BEGIN Records for this exercise

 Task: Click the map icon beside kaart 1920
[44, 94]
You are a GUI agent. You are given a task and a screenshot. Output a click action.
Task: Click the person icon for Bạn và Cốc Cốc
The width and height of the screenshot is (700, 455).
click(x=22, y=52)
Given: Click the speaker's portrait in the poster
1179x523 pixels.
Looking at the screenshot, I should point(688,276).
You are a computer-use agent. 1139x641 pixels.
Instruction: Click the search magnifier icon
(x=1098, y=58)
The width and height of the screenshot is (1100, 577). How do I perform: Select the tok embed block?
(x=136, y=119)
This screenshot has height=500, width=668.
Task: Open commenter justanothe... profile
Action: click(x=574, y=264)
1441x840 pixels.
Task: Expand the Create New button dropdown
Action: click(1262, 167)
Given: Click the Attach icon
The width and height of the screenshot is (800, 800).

END Records for this exercise

- _What you need to do_: Every line from the one containing "1179x523 pixels." to the final line of the listing above should be set down exactly, with nothing added.

- _Output for this task_:
1179x523 pixels.
Looking at the screenshot, I should point(688,276).
You are a computer-use agent. 1139x641 pixels.
Instruction: Click the search magnifier icon
(x=1098, y=58)
The width and height of the screenshot is (1100, 577). How do I perform: Select the tok embed block?
(x=136, y=119)
This screenshot has height=500, width=668.
Task: Open commenter justanothe... profile
Action: click(x=574, y=264)
1441x840 pixels.
Task: Expand the Create New button dropdown
Action: click(1262, 167)
Given: Click the Attach icon
The width and height of the screenshot is (800, 800).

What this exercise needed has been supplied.